Long-Term Benefits and Competitive Edge
Despite the cost-trimming efforts, The Home Depot's investments are expected to bring long-term benefits. Since 2017, strategic investments have allowed the company to offer next-day or same-day delivery to around 90% of the population. The company also improved its appliance delivery by handling it in-house and acquiring Temco, an appliance delivery company. The Home Depot sees significant future opportunities, particularly in differentiating its delivery services.
M&A and Corporate Development📈
Prologis to Acquire $3.1 Billion Industrial Portfolio from Blackstone
Logistics real estate operator, Prologis, is set to significantly expand its footprint with a $3.1 billion all-cash acquisition of a substantial industrial real estate portfolio from Blackstone. This move permits Prologis to strengthen its position in key markets while also adding a considerable number of new clients.
An Opportunity for Expansion and Deepened Relationships
The acquisition spans nearly 14 million square feet of space across multiple key markets including Atlanta, Dallas, Las Vegas, New York/New Jersey, Phoenix, Southern California, the San Francisco Bay Area, and South Florida. This substantial addition brings 77 new customers into Prologis' fold and enhances relations with 50 existing clients.

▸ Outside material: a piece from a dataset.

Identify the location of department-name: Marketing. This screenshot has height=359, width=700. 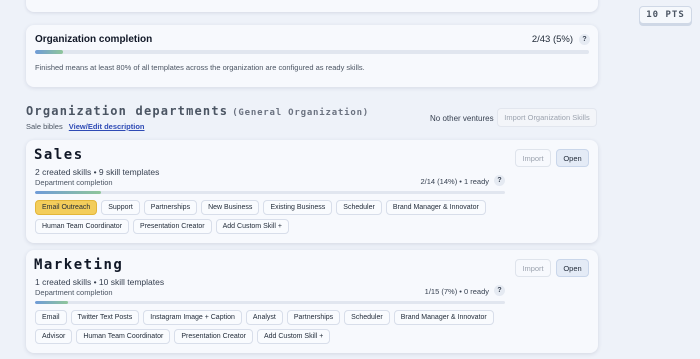
(79, 265).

President of Prologis, Dan Letter, highlighted the compatibility of the new properties, stating that they "fit perfectly into our long-term strategic plan for growth." The deal, carrying a 4% cap rate in the first year and a 5.75% cap rate with lease adjustments, is expected to close by the end of the week. Prologis' portfolio, pre-acquisition, covered 1.2 billion square feet of logistics space across 19 countries.

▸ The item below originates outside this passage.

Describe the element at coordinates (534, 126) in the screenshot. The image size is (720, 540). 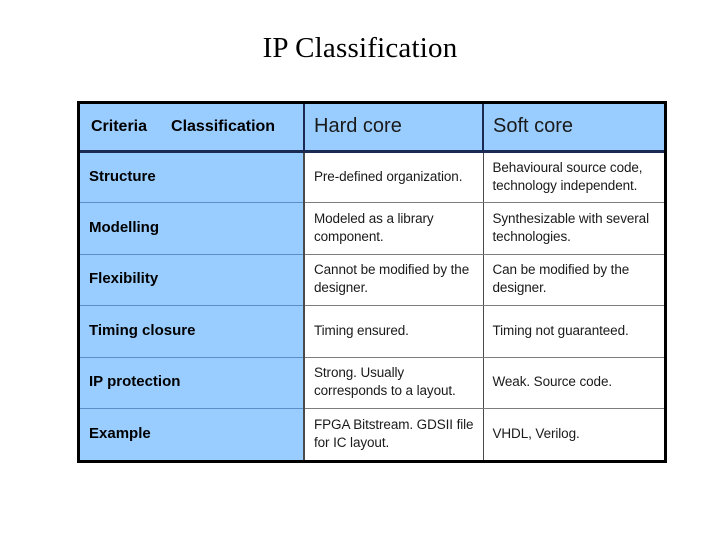
I see `header-label-soft-core: Soft core` at that location.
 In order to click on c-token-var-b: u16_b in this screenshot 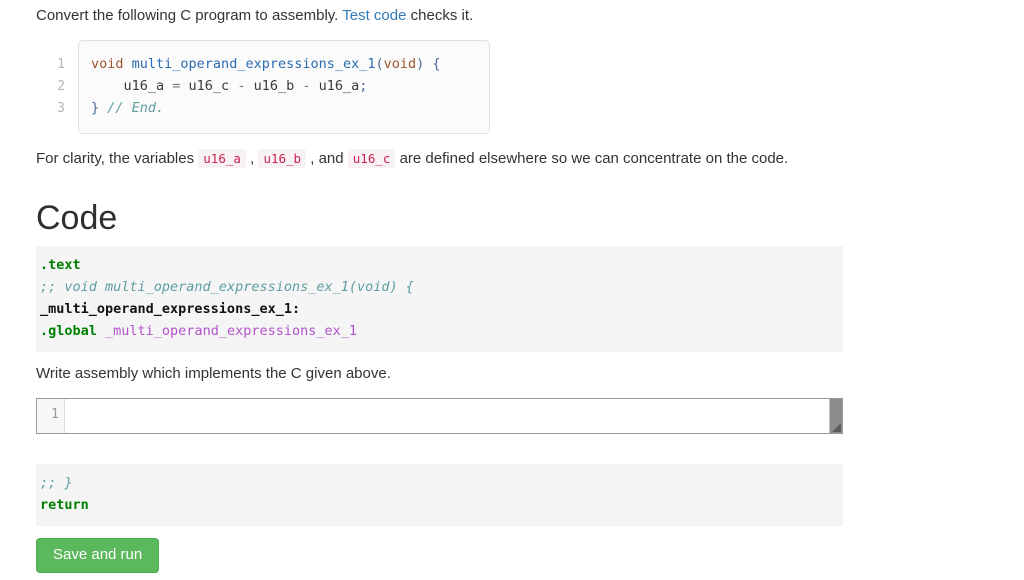, I will do `click(274, 86)`.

Amazon Cracks Down to Selling Stolen Goods
Amazon has intensified its crackdown on theft, suspending dozens of sellers accused of peddling stolen goods from major home appliance brands. These sellers, risking significant business losses, deny knowledge of any illegitimate activities.
Sellers Grapple with Accusations and Appeals
The stringent suspensions have pushed sellers to investigate their supply chains for possible links to stolen goods. Amazon's clampdown comes amid a broader battle against counterfeiters and spammers that exploit its marketplace, accounting for over 60% of sales on the platform.
Sellers face a challenging path to appeal their suspension, navigating a complex process including a rigorous interview and comprehensive document verification. However, clearing their names remains a daunting task. As former Amazon employee Chris McCabe comments, sellers face a "guilty-until-proven-innocent" situation, often struggling to assemble the necessary proof for reinstatement.